Flash Fiction #4: A Question of Kissing

Once again, I participated in the Sunday prompt game that Tina of All These Prompts plays on her Tumblr.  This week, the prompt was “Would you have kissed me?” A wonderful choice for Valentine’s Day.

(If you want to see my entry from the first time, it’s here.)

“Would you have kissed me?”

Marissa was always joking around, but for once, she sounded serious. I shrugged. “It didn’t go that far.”

The cold breeze stirred the ends of my scarf as I turned and strode down the sidewalk. Marissa, with her shorter legs, hurried to keep up.

“But would you have? If he’d been more aggressive?”

It wouldn’t have been the first time I’d kissed a friend as a shield against unwanted attention. Alan had pretended to be my boyfriend for an entire movie when he’d come back from the bathroom to see the guy in the row behind us flirting with me during the previews. He’d hooked an arm over my shoulders, told the guy to fuck off, and shared my popcorn like it was a real date instead of two single geeks out to see the latest superhero flick together. The kiss he’d given me as we filed out, when the guy was still trying to get my attention, had been short, believeable, and utterly boring.

I hadn’t minded.
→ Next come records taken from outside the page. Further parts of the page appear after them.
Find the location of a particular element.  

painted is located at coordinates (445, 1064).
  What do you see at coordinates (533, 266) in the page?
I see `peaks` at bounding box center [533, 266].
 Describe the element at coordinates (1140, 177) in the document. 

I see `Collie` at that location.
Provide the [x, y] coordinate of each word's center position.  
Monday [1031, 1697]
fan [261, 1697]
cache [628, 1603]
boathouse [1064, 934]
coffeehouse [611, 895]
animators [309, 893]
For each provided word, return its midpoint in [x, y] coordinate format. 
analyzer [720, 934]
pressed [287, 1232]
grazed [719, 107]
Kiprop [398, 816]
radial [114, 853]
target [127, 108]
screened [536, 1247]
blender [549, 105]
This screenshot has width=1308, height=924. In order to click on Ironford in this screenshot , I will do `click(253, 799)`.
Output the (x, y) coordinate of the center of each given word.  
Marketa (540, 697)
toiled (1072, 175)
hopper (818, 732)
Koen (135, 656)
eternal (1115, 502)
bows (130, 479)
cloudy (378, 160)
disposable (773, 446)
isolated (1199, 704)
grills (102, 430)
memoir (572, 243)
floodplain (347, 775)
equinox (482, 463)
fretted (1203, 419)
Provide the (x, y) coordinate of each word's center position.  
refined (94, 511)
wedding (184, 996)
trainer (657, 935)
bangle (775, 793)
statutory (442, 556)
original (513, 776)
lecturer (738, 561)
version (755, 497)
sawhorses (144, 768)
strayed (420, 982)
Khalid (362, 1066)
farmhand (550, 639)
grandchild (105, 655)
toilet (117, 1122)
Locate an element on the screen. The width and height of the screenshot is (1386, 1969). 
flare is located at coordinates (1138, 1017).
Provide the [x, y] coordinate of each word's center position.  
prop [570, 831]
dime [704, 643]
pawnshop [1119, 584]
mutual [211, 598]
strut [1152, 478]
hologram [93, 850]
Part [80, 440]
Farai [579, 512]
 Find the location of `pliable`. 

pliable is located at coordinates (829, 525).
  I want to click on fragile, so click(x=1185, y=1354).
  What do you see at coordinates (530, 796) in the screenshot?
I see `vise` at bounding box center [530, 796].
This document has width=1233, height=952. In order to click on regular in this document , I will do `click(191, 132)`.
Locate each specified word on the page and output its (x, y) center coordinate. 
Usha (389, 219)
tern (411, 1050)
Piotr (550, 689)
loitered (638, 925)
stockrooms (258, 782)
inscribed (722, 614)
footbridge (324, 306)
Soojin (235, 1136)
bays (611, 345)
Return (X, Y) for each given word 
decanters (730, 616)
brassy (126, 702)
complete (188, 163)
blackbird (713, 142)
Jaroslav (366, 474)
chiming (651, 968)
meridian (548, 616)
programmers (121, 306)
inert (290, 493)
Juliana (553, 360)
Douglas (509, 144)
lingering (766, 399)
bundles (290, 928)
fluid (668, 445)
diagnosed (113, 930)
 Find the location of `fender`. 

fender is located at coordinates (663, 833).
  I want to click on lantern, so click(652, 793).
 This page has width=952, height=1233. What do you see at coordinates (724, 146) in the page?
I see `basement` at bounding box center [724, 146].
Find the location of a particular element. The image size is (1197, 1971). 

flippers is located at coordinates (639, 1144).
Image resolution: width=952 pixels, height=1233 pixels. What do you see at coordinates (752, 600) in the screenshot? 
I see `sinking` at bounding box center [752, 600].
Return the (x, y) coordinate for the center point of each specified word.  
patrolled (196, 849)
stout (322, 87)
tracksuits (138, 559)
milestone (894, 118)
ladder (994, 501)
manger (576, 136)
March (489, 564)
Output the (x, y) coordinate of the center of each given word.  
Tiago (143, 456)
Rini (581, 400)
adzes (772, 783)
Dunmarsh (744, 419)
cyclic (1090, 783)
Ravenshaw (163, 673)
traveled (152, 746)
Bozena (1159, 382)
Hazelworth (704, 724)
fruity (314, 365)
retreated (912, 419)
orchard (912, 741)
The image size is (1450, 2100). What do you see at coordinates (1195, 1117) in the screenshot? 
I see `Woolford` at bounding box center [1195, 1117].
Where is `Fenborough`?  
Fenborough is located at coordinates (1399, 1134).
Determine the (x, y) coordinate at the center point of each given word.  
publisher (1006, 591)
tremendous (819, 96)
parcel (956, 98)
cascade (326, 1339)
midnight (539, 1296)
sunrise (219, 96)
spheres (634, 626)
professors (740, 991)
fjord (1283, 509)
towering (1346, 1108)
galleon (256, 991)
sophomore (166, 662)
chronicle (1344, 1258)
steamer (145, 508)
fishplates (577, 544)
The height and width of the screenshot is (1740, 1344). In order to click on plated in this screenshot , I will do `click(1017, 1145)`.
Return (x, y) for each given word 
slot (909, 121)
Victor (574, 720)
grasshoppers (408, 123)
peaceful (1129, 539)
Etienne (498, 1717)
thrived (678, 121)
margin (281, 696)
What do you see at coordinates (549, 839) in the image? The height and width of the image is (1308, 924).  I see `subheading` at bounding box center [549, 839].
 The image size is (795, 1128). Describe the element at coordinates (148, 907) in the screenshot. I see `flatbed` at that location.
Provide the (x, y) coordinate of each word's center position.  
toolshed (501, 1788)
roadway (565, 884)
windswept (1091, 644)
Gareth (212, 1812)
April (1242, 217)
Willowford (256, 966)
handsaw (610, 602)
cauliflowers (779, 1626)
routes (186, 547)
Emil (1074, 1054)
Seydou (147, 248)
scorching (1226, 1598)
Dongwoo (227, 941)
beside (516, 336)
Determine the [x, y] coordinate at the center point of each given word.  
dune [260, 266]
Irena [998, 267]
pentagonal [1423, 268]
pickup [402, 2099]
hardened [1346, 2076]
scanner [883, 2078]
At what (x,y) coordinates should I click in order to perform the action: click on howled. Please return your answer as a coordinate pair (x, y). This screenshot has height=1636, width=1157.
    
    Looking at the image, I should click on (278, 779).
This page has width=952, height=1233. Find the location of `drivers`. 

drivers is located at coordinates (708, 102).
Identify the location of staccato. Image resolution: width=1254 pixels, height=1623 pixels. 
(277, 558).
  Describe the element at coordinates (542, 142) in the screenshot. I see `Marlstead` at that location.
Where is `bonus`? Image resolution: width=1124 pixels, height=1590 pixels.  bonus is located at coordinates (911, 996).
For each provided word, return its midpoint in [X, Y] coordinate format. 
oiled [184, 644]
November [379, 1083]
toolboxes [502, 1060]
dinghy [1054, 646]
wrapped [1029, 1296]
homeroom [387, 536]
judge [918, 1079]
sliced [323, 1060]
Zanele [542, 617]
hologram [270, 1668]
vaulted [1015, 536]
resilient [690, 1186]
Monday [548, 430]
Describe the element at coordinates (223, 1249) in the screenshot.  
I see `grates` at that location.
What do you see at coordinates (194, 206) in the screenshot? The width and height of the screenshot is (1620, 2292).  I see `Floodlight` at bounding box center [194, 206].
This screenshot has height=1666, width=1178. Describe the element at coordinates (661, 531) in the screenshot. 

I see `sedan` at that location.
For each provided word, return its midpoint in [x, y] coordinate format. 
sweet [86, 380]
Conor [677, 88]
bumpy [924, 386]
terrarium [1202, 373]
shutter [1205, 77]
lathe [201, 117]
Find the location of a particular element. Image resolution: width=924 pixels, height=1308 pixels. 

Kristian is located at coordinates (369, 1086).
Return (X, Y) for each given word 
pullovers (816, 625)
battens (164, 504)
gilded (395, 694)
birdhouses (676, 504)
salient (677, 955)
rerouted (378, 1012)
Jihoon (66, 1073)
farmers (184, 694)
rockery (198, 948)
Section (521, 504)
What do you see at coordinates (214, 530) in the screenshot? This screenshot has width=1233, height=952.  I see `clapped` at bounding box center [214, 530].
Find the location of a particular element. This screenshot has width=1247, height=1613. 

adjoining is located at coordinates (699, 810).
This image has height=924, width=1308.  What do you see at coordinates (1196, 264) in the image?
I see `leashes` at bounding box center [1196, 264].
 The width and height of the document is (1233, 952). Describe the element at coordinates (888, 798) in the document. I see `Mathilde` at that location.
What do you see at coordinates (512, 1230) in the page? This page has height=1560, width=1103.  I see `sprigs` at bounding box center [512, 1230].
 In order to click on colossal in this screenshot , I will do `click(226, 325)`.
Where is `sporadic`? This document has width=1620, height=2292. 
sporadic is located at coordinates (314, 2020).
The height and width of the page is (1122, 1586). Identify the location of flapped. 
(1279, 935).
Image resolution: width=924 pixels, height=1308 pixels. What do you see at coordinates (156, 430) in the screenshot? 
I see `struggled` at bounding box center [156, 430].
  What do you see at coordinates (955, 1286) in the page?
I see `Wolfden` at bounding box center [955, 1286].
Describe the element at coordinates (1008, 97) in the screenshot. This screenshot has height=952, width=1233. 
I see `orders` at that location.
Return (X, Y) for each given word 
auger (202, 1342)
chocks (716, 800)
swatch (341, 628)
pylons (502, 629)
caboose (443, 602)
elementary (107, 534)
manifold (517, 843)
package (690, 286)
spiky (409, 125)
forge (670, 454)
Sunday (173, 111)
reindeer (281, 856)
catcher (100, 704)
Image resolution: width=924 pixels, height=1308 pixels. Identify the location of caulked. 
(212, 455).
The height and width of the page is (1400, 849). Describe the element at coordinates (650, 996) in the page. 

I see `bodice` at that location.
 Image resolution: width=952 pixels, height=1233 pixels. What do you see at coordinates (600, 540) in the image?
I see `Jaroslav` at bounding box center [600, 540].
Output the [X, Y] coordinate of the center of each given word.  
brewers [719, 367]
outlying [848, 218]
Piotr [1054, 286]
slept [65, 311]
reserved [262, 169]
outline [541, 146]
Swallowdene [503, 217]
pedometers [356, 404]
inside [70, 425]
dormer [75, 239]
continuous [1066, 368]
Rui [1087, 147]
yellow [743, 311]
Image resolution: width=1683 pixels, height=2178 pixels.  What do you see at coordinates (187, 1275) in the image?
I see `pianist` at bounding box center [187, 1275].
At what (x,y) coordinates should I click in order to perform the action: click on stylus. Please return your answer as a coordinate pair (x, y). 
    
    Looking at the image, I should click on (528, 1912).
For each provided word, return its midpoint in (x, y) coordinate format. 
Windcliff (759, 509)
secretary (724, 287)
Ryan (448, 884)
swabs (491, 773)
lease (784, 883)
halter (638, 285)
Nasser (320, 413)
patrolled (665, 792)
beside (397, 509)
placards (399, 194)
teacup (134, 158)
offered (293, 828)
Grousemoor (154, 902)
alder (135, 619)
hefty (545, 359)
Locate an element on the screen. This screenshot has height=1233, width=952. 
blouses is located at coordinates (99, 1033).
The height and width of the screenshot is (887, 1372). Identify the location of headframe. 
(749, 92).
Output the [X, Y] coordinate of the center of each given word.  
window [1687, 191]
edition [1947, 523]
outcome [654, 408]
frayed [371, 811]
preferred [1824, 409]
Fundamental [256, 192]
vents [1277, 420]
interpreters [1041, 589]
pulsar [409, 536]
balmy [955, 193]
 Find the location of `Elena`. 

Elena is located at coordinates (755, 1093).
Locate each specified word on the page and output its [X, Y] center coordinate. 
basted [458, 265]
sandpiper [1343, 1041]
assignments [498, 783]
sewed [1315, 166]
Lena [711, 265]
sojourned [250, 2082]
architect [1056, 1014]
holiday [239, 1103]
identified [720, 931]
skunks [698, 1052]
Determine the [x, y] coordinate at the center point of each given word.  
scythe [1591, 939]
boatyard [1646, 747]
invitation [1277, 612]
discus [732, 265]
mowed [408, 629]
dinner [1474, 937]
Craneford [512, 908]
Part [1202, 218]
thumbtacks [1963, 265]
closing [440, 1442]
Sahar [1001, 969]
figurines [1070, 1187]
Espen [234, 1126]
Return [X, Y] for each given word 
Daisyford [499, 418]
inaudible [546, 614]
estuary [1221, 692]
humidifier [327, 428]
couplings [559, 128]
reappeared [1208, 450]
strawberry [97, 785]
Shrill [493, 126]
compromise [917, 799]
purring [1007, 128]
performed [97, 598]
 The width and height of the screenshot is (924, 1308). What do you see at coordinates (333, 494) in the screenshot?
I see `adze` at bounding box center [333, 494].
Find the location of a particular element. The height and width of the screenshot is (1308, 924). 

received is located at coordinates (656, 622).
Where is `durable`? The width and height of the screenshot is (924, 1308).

Alan had never once hit on me in the whole time we’d been friends, so it was easy to trust him, and pretend back.

But that was another event in the long chain that made me wish I weren’t so pretty. I couldn’t tell anyone that. I couldn’t imagine trying to explain, because it sounded whiny and fake. Instead, I did everything I could to minimize it–no makeup, unflattering glasses instead of contacts, clothes that weren’t quite my colors or were just a little too big. But a certain type of guy only saw the long legs and high cheekbones. And the rest were waiting for me to whip my glasses off, take down my hair, and transform into a sexy butterfly, like in a teenage party movie.

“I don’t know,” I finally said. “You’re my best friend, and I can’t decide if that makes it weird, or makes it so it shouldn’t be. But thank you.” I slowed down so she wouldn’t have to jog to keep up with me. I wondered if I should give her a hug.  I sort of wanted to, but I couldn’t tell if it was because I was grateful, or because my body was shaking, vibrating like a plucked guitar string.

Maybe I needed something to hold on to.

“For bouncing a guy who can’t take no for an answer? Always, you don’t even have to ask.” Marissa tugged her pompom hat lower over her ears, then slipped her arm through mine. “I hope you’ve got my back on that, too. Not that anybody ever hits on me when you’re here.”

That was exactly the sort of shit I hated most. Not that she said it, because I knew she didn’t mean it to be hurtful. Marissa was so self-deprecating that sometimes I wanted to smack her and tell her how gorgeous and smart and hilarious she was. But she wouldn’t believe it, because the guys only saw me.

I hated it because it was true, and she deserved better.

I looked down at her as we walked. Her cheeks were rosy with the cold, and her wild blonde curls refused to be completely tamed by the hat. When a car passed by, the headlights gave her a glow that traced every wayward spiral.

“You know I would.”

“Even if you had to kiss me?”

Her playful tone was back, and when I didn’t answer right away, she pouted. She had the cutest little bow of a mouth, and even where we stood halfway in between streetlights, I could see her lips were shiny with gloss.

“Yeah, Mare.  Even if I had to kiss you.”

She squeezed my arm and trotted down the sidewalk, dragging me with her as my numb feet disobeyed my brain. Or maybe it was my brain that was disobedient, swirling with leftover fury at the guy who’d started all of this, and a strange wistfulness that I hadn’t had to kiss Marissa, because now, that was all I wanted to do.